From a genetic diagnostics perspective, measuring genetic diversity has been a major challenge for many years. Means to determine the diversity for each dog based on its genes and not on the pedigree. Today we can do this quite easy by testing hundreds of thousands of genetic markers. These markers are evenly distributed small areas on each dog’s DNA. They tell us whether a dog has inherited different genes from its parents or not, and if so, to what extent. You can also determine how related two dogs are to each other. It is a very precise way of predicting relationships between two dogs based on DNA data. This is completely independent of pedigrees. With these kinship analyses, the degree of consanguinity of dogs can be determined without any information about them. The result can be that there is no relationship or relationship that we would expect to be for parents to descendants, full siblings, grandparents to grandchildren etc. This information can also be used for breeding or for mating. For example, those dogs with the lowest degree of kinship and thus the genetic diversity in the offspring are consciously increased or kept high for instance.
In addition to the relationship analyses, the analyses allow to determine genomic inbreeding coefficients. So far, the IK is the best-known way to differentiate between the different varieties and to calculate the genetic diversity. However, so far it is been done based on the pedigree. From a genetic point of view, it makes a mathematical forecast of the likelihood of two identically alleles (gene variants) at a specific gene location are from a common ancestor. The more the level of the IK increases the closer is a blood relationship of the individuals, and the more likely it is that they share a certain amount of similar gene combinations. The increase of the level of inbreeding leads to a decrease of genetic diversity. Since years the calculations of the IK based on the pedigree is the usual way. This way of calculating has its limitations as sometimes not all pedigrees are complete or the actual ancestor differs from the one stated in the pedigree (lack of parental testing) which leads to a miscalculation of the IK. The evaluation of the genetically IK is not affected by this, because it is based on the actual genetically status of a dog. The inbreeding coefficient can be re-calculated up to 50 generations, and therefor can be used in detail as effectively breed-and diversity management within a breed.
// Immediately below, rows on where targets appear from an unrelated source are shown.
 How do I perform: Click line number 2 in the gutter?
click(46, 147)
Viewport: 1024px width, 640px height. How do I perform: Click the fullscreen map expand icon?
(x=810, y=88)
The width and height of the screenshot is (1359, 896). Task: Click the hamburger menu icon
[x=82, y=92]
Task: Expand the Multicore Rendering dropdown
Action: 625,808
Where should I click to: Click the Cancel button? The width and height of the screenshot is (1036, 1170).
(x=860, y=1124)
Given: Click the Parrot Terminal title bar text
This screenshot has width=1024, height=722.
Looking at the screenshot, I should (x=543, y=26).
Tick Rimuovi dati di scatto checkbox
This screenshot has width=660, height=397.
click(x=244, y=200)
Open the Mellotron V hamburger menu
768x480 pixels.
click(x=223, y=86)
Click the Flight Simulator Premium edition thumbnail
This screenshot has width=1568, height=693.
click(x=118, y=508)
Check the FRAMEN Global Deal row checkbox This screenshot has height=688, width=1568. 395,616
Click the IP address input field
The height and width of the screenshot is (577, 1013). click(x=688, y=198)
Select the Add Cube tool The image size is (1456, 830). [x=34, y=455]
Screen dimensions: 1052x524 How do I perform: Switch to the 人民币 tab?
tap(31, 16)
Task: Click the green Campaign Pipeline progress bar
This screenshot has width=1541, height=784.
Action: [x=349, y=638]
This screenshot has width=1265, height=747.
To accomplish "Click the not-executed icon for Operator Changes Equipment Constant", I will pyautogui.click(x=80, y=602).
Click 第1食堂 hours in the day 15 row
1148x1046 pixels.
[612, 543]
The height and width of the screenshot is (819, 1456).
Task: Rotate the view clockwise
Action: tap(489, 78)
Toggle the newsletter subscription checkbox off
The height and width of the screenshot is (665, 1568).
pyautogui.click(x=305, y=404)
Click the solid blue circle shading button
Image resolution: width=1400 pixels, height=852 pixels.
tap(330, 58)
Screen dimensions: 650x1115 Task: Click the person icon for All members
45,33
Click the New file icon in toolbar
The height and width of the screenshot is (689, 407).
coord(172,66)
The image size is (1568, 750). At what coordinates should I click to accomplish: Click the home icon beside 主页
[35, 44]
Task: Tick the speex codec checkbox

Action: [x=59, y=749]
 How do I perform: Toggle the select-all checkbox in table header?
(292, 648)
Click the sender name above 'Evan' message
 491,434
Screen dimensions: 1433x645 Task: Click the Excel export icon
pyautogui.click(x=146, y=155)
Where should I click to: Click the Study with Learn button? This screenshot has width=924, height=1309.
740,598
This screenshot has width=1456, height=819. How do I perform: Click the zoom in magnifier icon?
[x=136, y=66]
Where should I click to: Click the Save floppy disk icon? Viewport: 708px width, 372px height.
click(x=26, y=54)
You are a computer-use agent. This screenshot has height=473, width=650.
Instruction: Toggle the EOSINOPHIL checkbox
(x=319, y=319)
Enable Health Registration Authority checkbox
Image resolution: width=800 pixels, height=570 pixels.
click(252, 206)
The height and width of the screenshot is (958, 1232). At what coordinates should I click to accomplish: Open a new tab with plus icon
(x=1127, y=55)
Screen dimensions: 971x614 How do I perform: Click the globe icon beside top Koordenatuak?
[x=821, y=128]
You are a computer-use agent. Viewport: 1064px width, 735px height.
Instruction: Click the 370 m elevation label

Today’s genetic procedures and possibilities offer us for the first time the opportunity for extensive and long-term breeding management. Many breeds already show a highly restricted genetic diversity with a high degree of inbreeding. It is all the more important to manage the remaining genetic material in a sensible and breed preservation manner. Just as testing should be a matter of course, a well-thought-out and breed-specifics adapted breeding management is required to maintain and preserve a breed as long as possible.